== Task objective ==
Update the data lines between the line holding "Servis osobních vozů (369, 436)" and the line holding "Estatutos (415, 2203)", inclusive, so that "technika" reads "technologie" and nothing else changes. Return only those lines.

== Dataset excerpts ==
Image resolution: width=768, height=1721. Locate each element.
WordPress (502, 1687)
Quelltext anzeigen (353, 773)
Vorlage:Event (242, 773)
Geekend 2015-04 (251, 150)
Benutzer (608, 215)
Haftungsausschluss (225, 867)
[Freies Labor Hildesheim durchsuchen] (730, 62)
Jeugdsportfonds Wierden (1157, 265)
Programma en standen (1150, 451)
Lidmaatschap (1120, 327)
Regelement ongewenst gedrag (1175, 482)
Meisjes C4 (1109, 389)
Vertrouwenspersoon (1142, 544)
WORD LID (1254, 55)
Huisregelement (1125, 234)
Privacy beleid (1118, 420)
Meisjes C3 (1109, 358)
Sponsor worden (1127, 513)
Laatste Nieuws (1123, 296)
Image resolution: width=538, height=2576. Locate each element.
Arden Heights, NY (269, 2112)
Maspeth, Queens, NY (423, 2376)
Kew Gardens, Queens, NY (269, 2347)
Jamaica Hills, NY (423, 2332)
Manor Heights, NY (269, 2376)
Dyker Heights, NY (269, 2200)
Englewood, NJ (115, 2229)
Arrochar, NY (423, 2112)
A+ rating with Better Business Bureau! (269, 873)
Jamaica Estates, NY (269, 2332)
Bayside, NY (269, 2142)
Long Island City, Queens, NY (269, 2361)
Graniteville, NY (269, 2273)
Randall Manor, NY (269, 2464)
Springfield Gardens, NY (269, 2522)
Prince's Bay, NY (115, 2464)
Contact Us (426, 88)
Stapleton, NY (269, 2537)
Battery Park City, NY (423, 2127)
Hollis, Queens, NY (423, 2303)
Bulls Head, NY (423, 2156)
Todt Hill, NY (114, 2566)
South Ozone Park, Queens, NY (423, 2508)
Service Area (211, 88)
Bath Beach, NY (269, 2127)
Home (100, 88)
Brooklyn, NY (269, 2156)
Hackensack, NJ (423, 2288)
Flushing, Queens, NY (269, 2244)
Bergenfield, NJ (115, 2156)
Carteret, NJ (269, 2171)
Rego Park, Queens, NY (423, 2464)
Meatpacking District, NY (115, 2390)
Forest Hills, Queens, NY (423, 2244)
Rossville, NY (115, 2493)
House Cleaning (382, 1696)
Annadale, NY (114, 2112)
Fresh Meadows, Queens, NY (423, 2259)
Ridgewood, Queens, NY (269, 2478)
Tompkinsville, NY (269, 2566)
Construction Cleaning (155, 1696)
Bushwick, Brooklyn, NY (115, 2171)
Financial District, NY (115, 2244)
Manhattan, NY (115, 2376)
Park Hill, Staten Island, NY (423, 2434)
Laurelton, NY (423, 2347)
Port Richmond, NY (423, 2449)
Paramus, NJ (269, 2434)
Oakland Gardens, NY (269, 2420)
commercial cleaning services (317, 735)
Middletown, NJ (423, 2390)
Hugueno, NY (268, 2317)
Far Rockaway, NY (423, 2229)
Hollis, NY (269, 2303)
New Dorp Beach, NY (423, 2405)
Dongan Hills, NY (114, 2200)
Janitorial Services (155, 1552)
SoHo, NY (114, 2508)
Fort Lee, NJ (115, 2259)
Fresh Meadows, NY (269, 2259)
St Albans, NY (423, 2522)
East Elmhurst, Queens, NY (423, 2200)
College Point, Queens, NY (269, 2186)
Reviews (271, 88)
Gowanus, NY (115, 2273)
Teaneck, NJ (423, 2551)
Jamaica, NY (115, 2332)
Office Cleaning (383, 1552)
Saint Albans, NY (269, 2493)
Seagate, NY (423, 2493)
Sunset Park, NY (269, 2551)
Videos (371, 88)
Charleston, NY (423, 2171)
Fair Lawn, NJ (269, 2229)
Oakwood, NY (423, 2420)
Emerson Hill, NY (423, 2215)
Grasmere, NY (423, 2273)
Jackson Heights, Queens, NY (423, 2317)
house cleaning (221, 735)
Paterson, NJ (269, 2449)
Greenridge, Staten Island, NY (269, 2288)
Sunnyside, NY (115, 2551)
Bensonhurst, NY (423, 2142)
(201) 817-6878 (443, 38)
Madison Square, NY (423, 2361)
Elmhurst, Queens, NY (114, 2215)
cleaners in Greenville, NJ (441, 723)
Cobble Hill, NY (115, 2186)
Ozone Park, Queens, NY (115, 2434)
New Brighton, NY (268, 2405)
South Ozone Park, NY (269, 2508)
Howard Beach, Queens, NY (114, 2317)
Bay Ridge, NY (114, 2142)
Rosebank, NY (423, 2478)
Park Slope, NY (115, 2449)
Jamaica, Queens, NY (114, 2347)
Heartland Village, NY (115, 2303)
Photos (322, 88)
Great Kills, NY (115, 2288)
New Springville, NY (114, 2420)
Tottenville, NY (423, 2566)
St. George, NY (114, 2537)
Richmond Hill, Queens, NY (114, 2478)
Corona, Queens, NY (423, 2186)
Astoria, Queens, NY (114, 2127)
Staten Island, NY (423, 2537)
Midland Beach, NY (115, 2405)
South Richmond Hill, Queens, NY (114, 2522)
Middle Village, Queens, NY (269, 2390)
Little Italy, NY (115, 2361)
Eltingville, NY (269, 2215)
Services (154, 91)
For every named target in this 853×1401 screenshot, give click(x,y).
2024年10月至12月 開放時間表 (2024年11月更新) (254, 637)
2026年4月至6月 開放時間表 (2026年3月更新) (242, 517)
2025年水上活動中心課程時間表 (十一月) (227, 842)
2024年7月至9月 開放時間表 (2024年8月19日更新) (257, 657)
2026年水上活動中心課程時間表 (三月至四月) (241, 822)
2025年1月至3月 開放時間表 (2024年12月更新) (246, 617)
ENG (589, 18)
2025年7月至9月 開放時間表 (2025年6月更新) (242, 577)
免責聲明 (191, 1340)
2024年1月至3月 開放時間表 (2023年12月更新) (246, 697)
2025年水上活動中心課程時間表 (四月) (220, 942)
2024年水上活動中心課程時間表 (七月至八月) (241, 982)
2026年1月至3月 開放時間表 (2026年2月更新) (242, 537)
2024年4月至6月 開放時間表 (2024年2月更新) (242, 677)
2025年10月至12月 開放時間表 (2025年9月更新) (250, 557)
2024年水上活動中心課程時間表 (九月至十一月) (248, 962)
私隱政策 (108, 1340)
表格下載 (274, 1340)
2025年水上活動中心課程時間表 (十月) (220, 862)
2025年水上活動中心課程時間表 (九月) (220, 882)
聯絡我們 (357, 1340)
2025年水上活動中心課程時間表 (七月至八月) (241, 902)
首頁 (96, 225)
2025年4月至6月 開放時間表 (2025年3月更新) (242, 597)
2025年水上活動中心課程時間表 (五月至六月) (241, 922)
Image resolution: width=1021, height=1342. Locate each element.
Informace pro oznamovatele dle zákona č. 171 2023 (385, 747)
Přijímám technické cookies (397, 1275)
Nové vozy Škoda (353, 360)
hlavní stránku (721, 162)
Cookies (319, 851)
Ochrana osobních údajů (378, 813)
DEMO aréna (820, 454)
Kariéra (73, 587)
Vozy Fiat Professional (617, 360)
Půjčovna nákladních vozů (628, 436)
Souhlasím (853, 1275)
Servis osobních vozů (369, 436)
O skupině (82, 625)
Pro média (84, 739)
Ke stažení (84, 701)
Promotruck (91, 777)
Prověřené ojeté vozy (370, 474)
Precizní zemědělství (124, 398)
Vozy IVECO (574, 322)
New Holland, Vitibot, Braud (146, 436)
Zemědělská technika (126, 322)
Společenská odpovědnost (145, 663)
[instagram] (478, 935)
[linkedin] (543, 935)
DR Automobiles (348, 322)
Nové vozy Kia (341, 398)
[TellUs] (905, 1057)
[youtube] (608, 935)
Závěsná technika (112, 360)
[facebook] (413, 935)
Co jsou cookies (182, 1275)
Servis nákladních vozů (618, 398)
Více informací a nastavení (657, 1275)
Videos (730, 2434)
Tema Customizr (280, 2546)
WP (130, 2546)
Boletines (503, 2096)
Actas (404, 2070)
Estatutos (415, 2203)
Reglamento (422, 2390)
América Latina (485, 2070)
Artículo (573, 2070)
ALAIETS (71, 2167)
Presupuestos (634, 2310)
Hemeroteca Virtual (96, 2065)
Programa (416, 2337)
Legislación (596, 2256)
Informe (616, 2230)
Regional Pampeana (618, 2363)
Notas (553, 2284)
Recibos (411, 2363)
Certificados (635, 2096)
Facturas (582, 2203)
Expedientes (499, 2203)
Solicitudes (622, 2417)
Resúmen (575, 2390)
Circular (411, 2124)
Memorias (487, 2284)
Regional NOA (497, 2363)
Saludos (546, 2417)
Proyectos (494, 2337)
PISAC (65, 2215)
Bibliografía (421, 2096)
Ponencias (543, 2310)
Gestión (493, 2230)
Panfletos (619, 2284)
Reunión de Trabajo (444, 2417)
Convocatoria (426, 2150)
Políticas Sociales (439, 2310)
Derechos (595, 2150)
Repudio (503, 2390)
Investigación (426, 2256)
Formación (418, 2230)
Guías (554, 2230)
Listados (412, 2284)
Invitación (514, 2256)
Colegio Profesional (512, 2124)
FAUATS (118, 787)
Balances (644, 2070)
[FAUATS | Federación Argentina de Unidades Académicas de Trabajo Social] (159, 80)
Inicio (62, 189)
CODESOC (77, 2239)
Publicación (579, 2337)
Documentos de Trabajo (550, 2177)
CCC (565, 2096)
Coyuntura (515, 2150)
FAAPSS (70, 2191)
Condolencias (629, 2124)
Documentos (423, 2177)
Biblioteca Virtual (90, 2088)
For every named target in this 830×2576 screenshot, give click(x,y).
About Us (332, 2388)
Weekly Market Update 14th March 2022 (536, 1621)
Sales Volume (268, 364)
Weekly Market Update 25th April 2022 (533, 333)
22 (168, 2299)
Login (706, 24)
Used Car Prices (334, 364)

== Answer ==
Servis osobních vozů (369, 436)
O skupině (82, 625)
Pro média (84, 739)
Ke stažení (84, 701)
Promotruck (91, 777)
Prověřené ojeté vozy (370, 474)
Precizní zemědělství (124, 398)
Vozy IVECO (574, 322)
New Holland, Vitibot, Braud (146, 436)
Zemědělská technologie (126, 322)
Společenská odpovědnost (145, 663)
[instagram] (478, 935)
[linkedin] (543, 935)
DR Automobiles (348, 322)
Nové vozy Kia (341, 398)
[TellUs] (905, 1057)
[youtube] (608, 935)
Závěsná technologie (112, 360)
[facebook] (413, 935)
Co jsou cookies (182, 1275)
Servis nákladních vozů (618, 398)
Více informací a nastavení (657, 1275)
Videos (730, 2434)
Tema Customizr (280, 2546)
WP (130, 2546)
Boletines (503, 2096)
Actas (404, 2070)
Estatutos (415, 2203)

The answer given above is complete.